[start RECORDS FOR THE TASK]

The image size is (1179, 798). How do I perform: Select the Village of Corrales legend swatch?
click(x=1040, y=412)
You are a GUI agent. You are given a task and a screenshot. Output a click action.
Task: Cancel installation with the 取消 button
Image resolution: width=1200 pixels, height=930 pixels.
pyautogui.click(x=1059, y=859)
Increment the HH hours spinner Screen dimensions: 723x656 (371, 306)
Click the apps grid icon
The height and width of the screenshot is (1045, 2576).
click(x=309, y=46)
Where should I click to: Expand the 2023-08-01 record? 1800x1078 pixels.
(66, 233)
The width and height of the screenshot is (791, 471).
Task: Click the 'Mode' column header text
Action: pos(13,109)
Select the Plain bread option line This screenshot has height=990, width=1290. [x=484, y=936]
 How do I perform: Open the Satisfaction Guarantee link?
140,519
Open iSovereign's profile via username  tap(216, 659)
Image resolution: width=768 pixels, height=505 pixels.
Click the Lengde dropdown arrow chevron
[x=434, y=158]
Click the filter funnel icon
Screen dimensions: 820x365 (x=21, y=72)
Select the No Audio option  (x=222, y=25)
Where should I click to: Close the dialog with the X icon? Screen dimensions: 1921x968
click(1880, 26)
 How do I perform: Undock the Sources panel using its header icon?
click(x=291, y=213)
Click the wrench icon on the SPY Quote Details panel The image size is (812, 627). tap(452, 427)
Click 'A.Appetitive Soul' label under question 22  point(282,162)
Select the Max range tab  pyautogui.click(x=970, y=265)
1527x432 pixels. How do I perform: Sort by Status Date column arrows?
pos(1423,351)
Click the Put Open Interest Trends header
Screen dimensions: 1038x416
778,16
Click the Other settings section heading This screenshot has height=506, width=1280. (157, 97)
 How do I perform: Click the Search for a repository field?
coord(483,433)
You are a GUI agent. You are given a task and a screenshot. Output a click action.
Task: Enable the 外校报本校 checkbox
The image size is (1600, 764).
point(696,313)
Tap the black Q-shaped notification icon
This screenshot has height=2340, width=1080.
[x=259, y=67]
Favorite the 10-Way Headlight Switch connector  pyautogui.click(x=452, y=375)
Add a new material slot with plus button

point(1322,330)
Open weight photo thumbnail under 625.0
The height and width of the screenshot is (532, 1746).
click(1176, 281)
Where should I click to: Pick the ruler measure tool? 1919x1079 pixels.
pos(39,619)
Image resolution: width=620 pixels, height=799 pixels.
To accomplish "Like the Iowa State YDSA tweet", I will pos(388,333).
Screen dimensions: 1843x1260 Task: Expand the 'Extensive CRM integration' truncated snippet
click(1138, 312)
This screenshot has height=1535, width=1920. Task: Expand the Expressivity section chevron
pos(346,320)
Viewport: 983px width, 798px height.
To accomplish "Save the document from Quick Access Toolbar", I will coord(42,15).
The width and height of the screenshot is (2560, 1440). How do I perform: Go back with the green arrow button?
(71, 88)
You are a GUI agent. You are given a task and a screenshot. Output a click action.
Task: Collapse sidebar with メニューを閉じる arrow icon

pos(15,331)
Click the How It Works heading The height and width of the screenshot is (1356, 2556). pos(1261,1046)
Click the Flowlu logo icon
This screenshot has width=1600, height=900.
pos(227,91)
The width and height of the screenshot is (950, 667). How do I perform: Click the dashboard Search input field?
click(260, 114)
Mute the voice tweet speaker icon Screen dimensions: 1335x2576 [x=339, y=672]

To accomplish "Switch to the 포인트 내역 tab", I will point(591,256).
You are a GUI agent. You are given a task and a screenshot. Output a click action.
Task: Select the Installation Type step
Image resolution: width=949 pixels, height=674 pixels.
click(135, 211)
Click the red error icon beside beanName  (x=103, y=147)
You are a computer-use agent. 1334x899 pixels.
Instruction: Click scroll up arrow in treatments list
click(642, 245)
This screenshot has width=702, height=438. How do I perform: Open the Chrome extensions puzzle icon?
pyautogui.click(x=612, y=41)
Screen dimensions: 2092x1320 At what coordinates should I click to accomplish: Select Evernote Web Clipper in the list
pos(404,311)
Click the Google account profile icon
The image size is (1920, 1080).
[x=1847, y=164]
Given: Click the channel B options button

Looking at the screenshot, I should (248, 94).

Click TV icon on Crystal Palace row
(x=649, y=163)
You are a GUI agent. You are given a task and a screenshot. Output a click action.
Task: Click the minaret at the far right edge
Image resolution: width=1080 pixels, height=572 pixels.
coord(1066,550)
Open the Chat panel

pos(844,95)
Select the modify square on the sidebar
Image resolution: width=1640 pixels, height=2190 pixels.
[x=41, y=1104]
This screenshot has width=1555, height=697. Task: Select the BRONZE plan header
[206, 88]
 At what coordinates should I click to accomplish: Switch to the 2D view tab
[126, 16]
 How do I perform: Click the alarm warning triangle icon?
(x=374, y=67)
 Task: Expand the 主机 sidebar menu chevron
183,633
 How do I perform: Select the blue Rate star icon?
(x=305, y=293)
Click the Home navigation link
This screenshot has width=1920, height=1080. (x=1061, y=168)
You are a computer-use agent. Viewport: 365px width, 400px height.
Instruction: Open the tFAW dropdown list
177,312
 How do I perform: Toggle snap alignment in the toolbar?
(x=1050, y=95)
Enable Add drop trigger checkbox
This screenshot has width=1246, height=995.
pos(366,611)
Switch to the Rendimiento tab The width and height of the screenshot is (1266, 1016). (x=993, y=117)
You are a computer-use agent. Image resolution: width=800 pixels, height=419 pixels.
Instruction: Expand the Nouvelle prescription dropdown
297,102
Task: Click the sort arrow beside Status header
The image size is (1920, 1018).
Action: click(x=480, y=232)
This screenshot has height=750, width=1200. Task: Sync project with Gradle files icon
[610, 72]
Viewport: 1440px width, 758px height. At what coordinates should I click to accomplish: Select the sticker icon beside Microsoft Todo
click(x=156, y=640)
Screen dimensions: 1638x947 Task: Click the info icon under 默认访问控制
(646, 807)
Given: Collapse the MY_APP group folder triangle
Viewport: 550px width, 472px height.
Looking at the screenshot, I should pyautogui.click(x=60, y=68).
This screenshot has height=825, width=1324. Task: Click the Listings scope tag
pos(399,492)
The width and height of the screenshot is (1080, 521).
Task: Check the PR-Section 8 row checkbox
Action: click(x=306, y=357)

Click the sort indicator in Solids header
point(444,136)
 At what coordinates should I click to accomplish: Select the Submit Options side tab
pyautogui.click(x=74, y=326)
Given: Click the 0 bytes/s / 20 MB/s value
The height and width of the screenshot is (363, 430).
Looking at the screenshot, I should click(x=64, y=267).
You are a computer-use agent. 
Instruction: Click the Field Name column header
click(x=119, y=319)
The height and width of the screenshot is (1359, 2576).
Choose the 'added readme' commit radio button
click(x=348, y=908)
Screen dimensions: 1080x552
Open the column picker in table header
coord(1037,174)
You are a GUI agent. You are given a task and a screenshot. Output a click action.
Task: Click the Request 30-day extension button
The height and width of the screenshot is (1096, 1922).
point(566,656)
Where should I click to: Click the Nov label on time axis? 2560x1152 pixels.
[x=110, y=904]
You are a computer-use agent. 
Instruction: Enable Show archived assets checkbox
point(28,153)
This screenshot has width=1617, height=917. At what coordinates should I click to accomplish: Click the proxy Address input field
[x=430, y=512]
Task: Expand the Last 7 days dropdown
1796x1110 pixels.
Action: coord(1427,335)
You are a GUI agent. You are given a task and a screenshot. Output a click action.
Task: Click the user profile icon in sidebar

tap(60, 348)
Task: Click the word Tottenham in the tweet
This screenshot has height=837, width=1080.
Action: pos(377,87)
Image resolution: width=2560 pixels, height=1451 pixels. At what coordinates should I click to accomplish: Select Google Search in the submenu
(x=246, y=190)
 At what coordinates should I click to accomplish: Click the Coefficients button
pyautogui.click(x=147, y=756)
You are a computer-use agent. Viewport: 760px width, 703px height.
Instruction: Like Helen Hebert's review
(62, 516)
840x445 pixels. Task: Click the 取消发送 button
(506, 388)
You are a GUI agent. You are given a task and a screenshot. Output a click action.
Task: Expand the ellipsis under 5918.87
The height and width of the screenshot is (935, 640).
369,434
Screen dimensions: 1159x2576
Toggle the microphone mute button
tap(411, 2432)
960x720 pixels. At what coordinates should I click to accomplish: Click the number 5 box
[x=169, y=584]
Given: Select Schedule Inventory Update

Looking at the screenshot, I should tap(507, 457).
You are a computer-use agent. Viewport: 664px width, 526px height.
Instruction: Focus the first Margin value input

[end RECORDS FOR THE TASK]

INSTRUCTIONS TO FOLLOW:
Please write out the records above as a numbered list, from the line with "Image resolution: width=768" up to and including the line with "Select the No", leaving out any blank lines.

TASK SOLUTION:
1. Image resolution: width=768 pixels, height=505 pixels.
2. Click the Lengde dropdown arrow chevron
3. [x=434, y=158]
4. Click the filter funnel icon
5. Screen dimensions: 820x365 (x=21, y=72)
6. Select the No Audio option  (x=222, y=25)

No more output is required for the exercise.